* Exercise prompt:
The word "computer" may appear in some of the lines below. State how many lines contain it, and write only that number.

*** Provided entries ***

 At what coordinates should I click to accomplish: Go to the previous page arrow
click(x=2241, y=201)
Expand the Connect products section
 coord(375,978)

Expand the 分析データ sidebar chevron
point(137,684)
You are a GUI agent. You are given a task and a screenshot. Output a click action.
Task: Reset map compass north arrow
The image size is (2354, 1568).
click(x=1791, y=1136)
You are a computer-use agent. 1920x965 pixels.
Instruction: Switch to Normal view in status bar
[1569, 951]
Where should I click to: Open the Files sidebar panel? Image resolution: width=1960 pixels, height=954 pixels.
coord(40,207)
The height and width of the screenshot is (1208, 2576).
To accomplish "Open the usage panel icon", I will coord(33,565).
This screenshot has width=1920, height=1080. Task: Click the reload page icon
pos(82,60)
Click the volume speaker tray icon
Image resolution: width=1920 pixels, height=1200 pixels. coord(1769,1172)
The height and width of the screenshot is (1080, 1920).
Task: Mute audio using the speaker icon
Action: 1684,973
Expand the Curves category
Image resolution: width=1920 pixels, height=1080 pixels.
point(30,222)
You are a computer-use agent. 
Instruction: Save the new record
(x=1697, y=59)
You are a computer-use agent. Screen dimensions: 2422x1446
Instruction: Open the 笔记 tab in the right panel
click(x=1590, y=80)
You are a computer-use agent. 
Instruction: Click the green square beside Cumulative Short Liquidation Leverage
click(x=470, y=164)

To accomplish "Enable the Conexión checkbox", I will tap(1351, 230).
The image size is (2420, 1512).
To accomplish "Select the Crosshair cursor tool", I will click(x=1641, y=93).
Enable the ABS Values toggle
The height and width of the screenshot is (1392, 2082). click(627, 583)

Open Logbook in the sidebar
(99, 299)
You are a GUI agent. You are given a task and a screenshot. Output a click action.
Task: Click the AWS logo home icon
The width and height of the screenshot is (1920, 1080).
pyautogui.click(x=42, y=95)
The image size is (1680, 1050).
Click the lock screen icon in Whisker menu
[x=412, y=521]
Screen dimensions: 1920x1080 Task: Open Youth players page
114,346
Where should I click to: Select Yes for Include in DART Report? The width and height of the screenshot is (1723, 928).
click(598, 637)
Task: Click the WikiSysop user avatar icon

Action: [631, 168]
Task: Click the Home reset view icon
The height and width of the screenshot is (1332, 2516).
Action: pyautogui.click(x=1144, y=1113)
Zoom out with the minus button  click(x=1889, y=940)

*** End of Provided entries ***

* Written answer:
4